__Task prompt__
Every line of the material that holds "button" should be counted; give the number and nothing more.

__Exercise materials__
:::::
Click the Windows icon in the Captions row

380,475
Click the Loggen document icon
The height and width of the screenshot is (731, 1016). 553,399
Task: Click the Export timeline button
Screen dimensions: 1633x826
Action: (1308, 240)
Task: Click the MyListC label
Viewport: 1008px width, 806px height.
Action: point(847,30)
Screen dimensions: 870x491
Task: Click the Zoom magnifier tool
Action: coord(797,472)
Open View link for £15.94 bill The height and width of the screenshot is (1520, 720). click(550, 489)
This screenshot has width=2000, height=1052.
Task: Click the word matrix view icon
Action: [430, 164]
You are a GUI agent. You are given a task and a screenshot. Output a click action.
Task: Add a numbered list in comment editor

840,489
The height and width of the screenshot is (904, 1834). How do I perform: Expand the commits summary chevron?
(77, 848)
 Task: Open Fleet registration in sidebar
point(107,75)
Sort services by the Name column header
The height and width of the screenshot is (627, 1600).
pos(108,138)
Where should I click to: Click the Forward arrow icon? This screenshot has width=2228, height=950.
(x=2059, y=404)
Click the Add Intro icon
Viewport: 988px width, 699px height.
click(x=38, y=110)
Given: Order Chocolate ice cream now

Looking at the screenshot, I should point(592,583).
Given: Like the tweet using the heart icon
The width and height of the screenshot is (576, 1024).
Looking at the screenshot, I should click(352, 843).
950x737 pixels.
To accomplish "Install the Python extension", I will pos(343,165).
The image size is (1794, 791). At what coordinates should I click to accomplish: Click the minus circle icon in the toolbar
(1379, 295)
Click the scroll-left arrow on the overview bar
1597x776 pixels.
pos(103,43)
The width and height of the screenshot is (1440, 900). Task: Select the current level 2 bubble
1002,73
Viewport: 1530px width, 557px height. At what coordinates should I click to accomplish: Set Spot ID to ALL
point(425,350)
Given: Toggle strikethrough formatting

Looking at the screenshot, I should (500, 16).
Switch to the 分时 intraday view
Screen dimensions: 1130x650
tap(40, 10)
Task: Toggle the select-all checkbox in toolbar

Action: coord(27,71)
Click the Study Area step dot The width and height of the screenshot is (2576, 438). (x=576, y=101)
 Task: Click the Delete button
:::::
__Task solution__
2